Stored data

--------------------

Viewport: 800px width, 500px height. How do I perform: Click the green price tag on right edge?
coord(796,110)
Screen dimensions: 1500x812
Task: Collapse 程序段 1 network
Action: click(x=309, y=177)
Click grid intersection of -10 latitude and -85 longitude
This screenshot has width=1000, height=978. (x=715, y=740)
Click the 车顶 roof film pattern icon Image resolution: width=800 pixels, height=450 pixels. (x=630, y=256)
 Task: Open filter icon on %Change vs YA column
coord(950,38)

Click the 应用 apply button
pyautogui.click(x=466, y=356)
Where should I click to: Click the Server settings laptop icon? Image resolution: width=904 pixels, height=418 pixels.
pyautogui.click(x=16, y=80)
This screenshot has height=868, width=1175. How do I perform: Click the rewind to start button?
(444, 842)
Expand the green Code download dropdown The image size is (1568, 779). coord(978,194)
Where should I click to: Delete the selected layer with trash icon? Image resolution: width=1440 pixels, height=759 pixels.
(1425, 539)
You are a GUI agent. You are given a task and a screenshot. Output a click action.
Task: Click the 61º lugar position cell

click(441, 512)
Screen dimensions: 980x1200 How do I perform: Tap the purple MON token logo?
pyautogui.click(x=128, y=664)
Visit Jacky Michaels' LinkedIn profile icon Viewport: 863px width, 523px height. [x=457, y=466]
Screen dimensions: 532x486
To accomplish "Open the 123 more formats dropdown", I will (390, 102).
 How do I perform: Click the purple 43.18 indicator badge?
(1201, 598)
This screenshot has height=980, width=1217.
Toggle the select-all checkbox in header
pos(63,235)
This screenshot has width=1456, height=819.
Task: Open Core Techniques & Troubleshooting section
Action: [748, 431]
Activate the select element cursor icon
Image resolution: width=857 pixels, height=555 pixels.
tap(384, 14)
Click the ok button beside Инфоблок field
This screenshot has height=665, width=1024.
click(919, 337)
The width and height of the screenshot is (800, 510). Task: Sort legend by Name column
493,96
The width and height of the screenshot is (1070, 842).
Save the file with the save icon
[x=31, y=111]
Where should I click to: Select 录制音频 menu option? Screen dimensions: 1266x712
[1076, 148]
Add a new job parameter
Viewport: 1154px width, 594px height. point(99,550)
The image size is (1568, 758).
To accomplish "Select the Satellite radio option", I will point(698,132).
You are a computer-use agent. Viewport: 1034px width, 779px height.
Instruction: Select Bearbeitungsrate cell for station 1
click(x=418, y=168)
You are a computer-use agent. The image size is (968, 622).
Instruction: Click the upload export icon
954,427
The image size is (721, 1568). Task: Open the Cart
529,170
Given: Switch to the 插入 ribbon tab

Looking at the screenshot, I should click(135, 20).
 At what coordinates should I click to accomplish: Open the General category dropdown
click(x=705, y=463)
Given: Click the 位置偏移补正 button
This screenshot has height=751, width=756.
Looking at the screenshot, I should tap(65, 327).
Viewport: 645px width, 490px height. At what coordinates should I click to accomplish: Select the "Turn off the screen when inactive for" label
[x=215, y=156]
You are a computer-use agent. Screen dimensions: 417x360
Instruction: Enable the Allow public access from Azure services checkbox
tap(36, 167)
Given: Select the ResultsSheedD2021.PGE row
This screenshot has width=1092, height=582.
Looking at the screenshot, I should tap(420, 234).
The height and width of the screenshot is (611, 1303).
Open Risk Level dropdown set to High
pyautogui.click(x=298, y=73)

--------------------

What you have to do:
Scan the records for the string "will". Copy each line in which it appears.

Response to the exercise:
To accomplish "Open the 123 more formats dropdown", I will (390, 102).
To accomplish "Select the Satellite radio option", I will point(698,132).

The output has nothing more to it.